The article in The Herald (like yesterday's BBC report) says that what the judges have to decide is 'whether Megrahi can still get a fair appeal hearing without access to the secret papers.' This is inaccurate. The true position is as stated on this blog on 25 May 2008:
'As a distinguished Scottish judge said in 1968 in a case in the House of Lords: “It is universally recognised that there are two kinds of public interest which may clash. There is the public interest that harm shall not be done to the nation or the public service by disclosure of certain documents, and there is the public interest that the administration of justice shall not be frustrated by the withholding of documents which must be produced if justice is to be done.”
'What the court has to do is to assess the harm, if any, that would be done to the national interest through disclosure, and weigh that against the harm that would be done to the administration of justice (eg the likelihood, or the possibility, that an unjustified conviction might be upheld) if disclosure were denied. In this balancing exercise, the court must consider what aspects of the UK’s national interest would be harmed by disclosure (eg national security; relations with friendly foreign governments) and what the extent and gravity of that harm would be. Before the Government’s PII claim can succeed, this potential harm must outweigh the public interest in (and the European Convention on Human Rights requirement of) the fairness of criminal proceedings, which involves an accused person’s having access to all relevant material that might assist his defence.
'In the past, PII claims have been relatively frequently been upheld in civil cases, but only rarely upheld in criminal cases, where the liberty of the accused person is at stake. And given that the document in question was already in the hands of the Crown at the time of the Lockerbie trial in 2000, I suspect that the court will take some convincing that serious harm would be done to the UK’s national interest by its disclosure today, some eight years later.'
The Herald also publishes a letter on the matter from Dr Jim Swire. It reads in part:
'No matter what the content of the document(s) may be, and they may for all we know be quite trivial, the principle that there be "equality of arms" between the prosecution and defence in a criminal case is fundamental to a fair trial/appeal.

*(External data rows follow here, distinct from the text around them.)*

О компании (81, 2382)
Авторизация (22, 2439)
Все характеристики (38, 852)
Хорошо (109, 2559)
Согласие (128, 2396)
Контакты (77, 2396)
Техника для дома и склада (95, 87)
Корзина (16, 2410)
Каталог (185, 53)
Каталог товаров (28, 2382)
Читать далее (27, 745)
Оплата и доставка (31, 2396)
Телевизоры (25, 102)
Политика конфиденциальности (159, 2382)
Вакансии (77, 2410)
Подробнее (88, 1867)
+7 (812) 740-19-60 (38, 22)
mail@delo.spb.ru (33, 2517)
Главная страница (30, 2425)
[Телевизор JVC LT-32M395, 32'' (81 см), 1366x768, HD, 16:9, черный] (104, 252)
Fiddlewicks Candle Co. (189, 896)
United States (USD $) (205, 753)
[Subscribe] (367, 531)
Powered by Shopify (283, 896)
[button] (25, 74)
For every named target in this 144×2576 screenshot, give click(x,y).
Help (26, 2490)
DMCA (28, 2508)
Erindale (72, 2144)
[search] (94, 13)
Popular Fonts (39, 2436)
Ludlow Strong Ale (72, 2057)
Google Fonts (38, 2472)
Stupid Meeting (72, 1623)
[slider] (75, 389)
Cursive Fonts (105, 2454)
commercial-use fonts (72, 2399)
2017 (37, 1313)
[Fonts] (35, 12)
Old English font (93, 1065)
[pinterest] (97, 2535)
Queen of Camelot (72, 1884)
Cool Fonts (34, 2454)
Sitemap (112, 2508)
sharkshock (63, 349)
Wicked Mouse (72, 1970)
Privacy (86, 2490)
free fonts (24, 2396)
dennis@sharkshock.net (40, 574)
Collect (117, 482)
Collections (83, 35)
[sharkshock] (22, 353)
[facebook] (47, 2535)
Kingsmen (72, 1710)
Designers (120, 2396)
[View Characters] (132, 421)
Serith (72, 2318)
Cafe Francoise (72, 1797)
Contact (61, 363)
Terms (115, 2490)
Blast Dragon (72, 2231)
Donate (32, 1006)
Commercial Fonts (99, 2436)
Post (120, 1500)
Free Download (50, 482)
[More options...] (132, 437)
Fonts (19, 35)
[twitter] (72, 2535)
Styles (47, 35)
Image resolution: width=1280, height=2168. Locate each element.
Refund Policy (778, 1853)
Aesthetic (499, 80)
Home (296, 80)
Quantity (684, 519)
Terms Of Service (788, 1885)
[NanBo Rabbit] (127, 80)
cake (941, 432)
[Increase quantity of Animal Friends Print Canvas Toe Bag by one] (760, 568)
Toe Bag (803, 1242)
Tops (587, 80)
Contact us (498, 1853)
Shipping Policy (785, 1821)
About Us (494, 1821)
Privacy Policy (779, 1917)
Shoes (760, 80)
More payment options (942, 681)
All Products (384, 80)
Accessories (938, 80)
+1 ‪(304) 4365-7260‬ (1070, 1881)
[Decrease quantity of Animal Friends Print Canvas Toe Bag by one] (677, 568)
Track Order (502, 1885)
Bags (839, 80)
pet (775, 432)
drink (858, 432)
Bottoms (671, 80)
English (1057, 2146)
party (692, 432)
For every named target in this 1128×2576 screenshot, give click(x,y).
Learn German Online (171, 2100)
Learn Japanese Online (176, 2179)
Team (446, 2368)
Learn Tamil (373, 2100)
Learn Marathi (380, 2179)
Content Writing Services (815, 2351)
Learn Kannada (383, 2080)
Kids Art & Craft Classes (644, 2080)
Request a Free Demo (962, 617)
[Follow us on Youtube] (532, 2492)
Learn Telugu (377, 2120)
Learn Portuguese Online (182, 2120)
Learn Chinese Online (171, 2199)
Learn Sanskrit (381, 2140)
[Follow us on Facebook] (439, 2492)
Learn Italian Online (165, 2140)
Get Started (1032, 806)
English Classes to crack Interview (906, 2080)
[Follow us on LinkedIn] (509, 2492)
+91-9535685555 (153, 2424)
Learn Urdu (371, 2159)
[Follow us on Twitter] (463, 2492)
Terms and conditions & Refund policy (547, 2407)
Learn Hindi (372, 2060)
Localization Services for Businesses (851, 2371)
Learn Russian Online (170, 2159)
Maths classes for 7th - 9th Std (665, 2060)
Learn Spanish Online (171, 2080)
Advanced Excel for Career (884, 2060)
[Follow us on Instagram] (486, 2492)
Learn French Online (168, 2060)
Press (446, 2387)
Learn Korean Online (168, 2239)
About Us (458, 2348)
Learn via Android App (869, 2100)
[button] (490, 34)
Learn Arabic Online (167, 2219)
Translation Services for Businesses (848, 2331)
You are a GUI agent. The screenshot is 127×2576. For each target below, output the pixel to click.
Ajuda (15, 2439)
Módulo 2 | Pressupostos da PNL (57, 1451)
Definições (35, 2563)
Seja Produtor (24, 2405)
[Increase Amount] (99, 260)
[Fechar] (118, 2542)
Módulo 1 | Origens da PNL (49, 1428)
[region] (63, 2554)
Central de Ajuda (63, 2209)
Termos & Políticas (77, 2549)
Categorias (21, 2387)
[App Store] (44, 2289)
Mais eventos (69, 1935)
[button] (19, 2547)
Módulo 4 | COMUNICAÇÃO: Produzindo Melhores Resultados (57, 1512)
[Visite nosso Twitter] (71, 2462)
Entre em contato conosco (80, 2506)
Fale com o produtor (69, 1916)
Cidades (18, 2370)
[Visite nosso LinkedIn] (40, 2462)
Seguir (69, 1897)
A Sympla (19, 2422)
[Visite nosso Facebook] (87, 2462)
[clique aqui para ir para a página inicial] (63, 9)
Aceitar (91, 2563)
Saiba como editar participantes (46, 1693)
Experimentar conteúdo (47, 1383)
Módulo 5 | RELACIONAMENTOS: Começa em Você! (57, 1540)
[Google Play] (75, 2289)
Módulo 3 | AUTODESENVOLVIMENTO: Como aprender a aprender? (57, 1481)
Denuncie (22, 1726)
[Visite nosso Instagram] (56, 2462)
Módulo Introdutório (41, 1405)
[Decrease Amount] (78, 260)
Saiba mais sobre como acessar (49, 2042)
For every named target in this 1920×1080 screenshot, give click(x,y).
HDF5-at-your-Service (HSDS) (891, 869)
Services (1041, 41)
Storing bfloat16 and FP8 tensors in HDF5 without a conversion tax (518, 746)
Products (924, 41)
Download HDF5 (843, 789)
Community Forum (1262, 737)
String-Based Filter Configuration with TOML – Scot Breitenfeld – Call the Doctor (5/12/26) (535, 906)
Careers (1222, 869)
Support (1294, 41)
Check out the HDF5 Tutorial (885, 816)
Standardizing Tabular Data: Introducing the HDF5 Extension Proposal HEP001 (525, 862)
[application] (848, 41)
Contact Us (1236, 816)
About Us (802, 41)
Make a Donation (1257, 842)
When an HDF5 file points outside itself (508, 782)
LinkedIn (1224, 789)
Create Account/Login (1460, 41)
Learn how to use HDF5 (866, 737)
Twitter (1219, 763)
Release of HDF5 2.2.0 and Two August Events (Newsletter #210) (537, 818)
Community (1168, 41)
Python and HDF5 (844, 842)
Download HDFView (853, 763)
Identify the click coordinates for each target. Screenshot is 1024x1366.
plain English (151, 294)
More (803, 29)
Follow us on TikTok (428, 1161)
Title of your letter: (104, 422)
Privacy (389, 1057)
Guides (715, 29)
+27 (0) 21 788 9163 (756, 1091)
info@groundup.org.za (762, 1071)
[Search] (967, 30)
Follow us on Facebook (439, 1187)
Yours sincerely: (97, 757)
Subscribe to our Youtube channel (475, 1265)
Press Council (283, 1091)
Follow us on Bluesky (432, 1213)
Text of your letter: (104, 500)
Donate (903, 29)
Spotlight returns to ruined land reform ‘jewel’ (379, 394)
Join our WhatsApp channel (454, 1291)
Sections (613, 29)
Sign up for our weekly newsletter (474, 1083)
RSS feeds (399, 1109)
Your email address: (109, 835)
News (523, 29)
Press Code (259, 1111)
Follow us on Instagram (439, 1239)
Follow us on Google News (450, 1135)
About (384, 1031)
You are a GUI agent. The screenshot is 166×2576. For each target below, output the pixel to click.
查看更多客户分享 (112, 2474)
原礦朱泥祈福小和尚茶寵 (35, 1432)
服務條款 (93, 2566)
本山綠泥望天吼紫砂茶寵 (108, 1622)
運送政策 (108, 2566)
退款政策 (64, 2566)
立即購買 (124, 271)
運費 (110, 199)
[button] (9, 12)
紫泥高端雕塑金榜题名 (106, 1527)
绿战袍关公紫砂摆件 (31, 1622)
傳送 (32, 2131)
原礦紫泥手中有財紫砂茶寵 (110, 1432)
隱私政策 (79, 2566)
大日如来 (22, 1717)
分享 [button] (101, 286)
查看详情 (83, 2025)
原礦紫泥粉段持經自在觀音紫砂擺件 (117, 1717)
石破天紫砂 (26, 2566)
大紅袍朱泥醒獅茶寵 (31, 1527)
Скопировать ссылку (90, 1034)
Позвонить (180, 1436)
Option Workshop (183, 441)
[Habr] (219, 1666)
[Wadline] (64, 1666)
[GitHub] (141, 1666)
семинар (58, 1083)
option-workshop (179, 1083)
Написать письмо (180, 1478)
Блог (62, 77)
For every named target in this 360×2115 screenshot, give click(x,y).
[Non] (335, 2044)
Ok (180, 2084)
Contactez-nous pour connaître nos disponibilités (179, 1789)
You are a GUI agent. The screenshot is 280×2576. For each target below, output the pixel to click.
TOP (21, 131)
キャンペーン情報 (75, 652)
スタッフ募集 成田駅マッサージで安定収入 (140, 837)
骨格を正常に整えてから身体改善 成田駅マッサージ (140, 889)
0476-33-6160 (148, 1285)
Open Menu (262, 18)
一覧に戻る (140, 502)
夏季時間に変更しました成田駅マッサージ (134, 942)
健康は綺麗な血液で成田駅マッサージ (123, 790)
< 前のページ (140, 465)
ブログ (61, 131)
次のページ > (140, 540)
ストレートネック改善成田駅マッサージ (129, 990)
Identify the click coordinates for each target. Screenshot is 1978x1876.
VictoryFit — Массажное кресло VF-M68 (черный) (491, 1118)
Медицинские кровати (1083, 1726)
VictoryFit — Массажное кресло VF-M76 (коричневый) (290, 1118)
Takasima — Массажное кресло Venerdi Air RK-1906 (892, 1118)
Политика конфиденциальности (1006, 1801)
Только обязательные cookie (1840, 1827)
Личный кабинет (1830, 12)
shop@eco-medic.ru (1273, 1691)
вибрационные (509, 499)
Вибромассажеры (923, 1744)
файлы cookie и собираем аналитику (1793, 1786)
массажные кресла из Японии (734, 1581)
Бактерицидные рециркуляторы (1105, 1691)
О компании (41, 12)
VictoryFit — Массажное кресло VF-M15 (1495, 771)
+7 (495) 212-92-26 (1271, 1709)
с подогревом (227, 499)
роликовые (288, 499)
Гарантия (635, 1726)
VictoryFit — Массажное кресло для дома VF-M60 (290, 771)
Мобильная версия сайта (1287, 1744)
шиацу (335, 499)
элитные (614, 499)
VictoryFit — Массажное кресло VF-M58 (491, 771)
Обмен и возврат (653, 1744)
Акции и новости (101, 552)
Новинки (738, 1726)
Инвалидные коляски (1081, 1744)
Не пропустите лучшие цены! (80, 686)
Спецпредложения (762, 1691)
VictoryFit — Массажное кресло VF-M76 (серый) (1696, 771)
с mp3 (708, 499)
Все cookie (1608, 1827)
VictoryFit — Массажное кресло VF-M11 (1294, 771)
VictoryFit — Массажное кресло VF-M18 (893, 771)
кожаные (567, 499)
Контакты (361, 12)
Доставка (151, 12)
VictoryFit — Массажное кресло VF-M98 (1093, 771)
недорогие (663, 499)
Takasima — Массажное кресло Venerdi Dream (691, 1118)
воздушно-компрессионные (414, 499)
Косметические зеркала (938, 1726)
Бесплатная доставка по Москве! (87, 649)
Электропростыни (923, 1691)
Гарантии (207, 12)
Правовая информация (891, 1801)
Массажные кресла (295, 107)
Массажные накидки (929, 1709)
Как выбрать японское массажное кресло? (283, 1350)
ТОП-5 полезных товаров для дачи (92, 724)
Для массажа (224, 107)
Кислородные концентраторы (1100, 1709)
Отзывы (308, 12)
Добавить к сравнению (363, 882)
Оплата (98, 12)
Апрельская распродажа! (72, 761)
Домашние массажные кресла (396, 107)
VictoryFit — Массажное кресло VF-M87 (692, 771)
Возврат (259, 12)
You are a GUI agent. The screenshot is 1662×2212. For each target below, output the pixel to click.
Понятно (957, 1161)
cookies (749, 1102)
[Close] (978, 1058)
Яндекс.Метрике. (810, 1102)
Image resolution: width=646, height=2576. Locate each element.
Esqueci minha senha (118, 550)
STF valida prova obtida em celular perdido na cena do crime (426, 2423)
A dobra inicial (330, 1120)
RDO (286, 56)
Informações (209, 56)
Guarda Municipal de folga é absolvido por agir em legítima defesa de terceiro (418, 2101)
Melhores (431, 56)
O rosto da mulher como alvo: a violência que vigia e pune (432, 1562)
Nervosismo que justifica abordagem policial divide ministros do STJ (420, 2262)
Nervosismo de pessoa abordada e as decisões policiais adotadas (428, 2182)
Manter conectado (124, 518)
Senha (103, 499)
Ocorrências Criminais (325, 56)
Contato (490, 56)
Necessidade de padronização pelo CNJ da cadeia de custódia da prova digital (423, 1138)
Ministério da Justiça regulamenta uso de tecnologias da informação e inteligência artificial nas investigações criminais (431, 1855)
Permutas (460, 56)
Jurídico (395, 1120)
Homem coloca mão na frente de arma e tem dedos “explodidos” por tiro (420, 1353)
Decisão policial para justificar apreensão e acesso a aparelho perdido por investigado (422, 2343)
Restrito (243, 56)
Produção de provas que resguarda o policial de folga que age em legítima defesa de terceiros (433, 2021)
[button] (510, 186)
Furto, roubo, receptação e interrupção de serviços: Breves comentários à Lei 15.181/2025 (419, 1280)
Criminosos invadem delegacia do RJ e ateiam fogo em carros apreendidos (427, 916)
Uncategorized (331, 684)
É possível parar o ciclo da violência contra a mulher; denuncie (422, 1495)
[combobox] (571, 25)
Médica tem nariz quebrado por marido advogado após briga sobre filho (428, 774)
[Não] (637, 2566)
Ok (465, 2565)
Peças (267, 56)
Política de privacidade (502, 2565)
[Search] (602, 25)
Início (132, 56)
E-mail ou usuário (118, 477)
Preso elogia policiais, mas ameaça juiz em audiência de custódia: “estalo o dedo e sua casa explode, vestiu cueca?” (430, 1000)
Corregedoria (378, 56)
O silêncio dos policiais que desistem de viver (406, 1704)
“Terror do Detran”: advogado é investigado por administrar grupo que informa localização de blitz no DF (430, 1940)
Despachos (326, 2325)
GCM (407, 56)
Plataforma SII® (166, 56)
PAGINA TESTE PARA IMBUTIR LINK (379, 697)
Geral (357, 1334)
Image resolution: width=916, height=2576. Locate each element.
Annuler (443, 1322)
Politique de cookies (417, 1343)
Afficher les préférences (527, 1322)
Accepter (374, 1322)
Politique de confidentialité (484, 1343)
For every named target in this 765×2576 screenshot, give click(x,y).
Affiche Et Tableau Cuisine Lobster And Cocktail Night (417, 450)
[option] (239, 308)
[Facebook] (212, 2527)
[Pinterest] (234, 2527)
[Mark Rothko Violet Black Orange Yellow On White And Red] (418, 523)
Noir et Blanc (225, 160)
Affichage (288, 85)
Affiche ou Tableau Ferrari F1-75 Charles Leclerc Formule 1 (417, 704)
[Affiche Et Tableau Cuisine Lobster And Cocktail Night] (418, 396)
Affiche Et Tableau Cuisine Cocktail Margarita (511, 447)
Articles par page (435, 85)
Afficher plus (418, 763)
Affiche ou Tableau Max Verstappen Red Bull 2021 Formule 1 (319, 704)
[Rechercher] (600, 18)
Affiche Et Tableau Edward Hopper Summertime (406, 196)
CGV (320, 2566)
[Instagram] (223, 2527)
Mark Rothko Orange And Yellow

'Justice and truth could not be provided by any system where the political executive intervenes in the fair distribution of information between the prosecution and defence. Nor could the Scottish public have faith in such a system. One of the vital functions of any free country's judicial system is to ensure, free from interference by the executive, that the individual can rely upon it to decide issues where that political executive is alleged to have acted unfairly in disadvantaging that individual. It is against that background that I commend the letter from Professor Hans Koechler, the UN international observer at the Camp Zeist trial of Megrahi, to Mr Miliband in which he writes: "Many who, like myself, initially trusted in the integrity of the judicial process under Scots law, will feel betrayed. There is no justice without truth - and there can be no truth if evidence is withheld in a criminal case by governmental decree."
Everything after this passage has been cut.